BEGIN Provided records
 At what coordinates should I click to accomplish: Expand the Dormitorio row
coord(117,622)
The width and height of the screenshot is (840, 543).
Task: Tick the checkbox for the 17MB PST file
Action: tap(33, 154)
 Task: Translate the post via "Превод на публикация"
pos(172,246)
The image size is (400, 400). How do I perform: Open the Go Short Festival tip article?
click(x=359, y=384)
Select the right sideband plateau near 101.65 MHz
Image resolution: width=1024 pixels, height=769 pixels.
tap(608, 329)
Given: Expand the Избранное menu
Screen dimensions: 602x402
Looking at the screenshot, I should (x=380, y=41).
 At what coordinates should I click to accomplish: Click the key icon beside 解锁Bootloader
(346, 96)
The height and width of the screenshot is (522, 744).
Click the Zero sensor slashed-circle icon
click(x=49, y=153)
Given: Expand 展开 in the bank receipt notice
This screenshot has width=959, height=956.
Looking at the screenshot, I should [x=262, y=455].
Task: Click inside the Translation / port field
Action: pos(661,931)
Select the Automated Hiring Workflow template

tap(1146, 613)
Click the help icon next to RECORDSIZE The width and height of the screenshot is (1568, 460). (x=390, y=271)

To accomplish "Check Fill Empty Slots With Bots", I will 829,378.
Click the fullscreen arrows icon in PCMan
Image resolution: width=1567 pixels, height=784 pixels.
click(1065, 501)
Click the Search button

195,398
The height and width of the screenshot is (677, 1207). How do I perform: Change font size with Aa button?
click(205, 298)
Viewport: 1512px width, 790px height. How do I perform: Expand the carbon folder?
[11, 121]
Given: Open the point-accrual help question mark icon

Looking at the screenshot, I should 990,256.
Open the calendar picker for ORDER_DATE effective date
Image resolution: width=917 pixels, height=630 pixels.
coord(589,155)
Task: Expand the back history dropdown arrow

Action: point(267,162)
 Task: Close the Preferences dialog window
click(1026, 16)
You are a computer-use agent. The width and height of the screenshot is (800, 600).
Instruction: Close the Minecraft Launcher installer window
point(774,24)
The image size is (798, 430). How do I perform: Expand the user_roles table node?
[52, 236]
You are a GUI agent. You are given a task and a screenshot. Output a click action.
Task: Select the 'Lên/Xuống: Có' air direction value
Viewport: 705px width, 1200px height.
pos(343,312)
END Provided records
# Work task:
Find and copy each line above holding "agent".

# Task result:
You are a computer-use agent. The width and height of the screenshot is (800, 600).
You are a GUI agent. You are given a task and a screenshot. Output a click action.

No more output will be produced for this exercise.